*Stated problem 1*:
Rewrite the passage from the account of teaching yoga in South Africa, starting at "I do spend a" and ending at "an ongoing process.", with "car park" replaced by "parking lot".
*Stated problem 2*:
Based on the account of teaching yoga in South Africa, decide whether each statement is true. Answer yes or no and quote the words that decide it.
(a) One of the classes is held in a car park in Nyanga.
(b) In the first class, the students practiced yoga nidra while standing.
(c) The colleague's organization is called the Brave Foundation.
*Stated problem 3*:
Carry on the account of teaching yoga in South Africa from the point where it stops.

I do spend a lot of time in the townships. One of my best classes is held in a car park in the middle of Nyanga where goats are being slaughtered and cooked. My students there are people who are living with HIV and TB. When I first went there, they hobbled in on their sticks and we sat down in a huge circle. By the end of the first class these guys were standing up, they were doing shoulder rotations while standing. We also practised a little yoga nidra while sitting. Each year I go back to those guys and they say, "See, we're still here." They are improving their health and they are improving their spirit. Southern Africa has been used and abused for centuries by colonization and apartheid. You cannot cure that in a generation; it is an ongoing process.

There is a colleague of mine in South Africa, a woman who runs an organization called the Brave Foundation. She works with quadriplegics and paraplegics through yoga nidra. Some of the research she has done there is absolutely astounding. The help that is being given to people, who have been told they will never walk again or that they will never stand again, through yoga nidra is remarkable. They are learning to breathe on command. They are learning slowly, slowly to get movement back in their toes, in their fingers. I see it. Each time I go back I see how they are improving.

*Recorded data*:
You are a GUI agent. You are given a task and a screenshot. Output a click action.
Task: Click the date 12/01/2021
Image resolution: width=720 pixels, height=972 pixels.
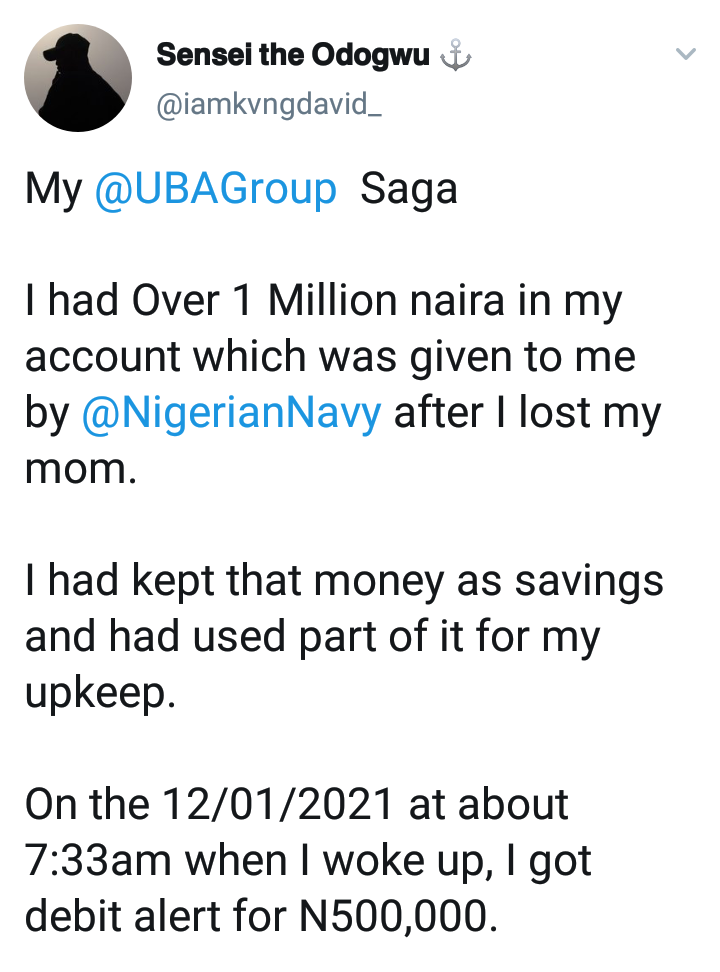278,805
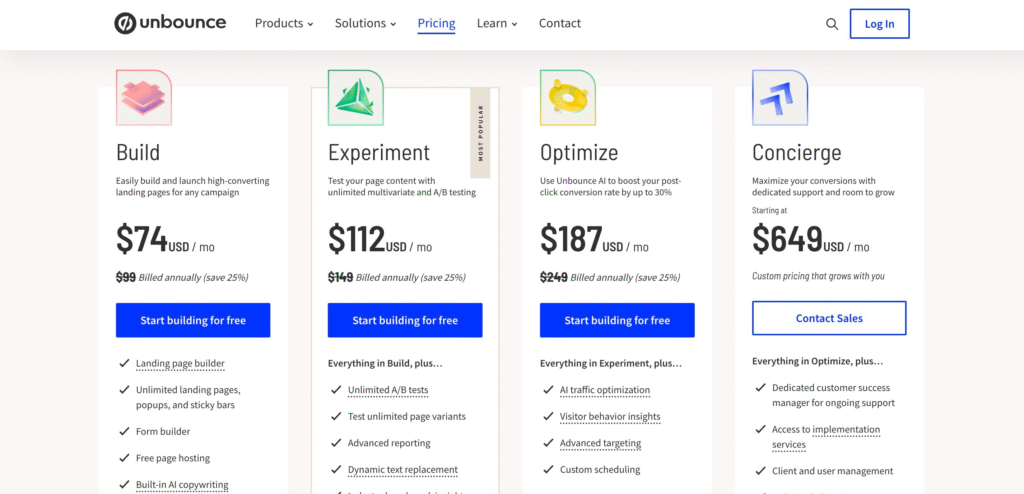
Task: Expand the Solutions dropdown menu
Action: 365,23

*Exercise output 1*:
I do spend a lot of time in the townships. One of my best classes is held in a parking lot in the middle of Nyanga where goats are being slaughtered and cooked. My students there are people who are living with HIV and TB. When I first went there, they hobbled in on their sticks and we sat down in a huge circle. By the end of the first class these guys were standing up, they were doing shoulder rotations while standing. We also practised a little yoga nidra while sitting. Each year I go back to those guys and they say, "See, we're still here." They are improving their health and they are improving their spirit. Southern Africa has been used and abused for centuries by colonization and apartheid. You cannot cure that in a generation; it is an ongoing process.

*Exercise output 2*:
(a) Yes: "One of my best classes is held in a car park in the middle of Nyanga"
(b) No: "We also practised a little yoga nidra while sitting."
(c) Yes: "a woman who runs an organization called the Brave Foundation"

*Exercise output 3*:
Be generous with your love

I am hugely grateful to Swamiji for guiding me into these areas, which benefits me greatly and benefits the people in very simple, easy-to-understand ways. Satyananda Yoga is hugely practical, and simple practices are often the most profound and the deepest.

I would request all of you, when you are chanting your mantras – Gayatri mantra, Mahamrityunjaya mantra, Shanti Path – please be generous. Extend your heart to touch my students, all of our students, all of our fellow human beings in the most desperate conditions, striving, trying, and hoping where there is so little hope. Please, please be generous with your love.